I hate that I even have to think about this shit. When I shave I look like I’m 12 and when I don’t shave I look like a submission to homeless or hipster. Googling to try to find out how how I might trim it to give a different result is like a choose your own adventure story in reverse – no matter what question you start with and no matter what links you follow you eventually end up on beards.org which I’m convinced is just a front, a work safe thumbnail porn wankfest for bears. So there’s that. Which isn’t exactly helpful.

And the beard police are so agressive about keeping their numbers up – unless you have a beard and you’ve mentioned considering not having a beard in front of a certain type of bearded dude you can’t imagine the hate glares you get. Like you are letting everyone else down, or breaking your membership vows.

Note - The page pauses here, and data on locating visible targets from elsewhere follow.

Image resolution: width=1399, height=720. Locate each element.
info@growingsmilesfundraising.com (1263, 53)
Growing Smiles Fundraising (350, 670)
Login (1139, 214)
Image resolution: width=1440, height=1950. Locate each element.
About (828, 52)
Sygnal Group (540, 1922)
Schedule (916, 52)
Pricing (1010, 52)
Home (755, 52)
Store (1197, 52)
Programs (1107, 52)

Look, I’ve got nothing against people with beards. I’ve just never been confortable with mine, yet have had one the vast majority of my adult life thanks to being too busy lazy to shave.

On top of that it’s another decision that I have to make but really don’t care about. I hate making decisions where I don’t care about the outcome at all. Can’t I just close my eyes and throw a dart? If only it was that easy.

And no matter what I do, inevitably I’ll run into someone who I haven’t seen in a little while who will start off the conversation with a comment about my face. Yeah, that’s not awkward or anything. Thanks for ensuring crippling self consciousness for the rest of our little chat.

To make this even more fun, thanks to the stupid TSA thinking anyone with a boarding pass is a terrorist I can’t travel with a razor or scissors or anything so I have to build in assumptions of weeks on end with no modifications at all. Totally sucks.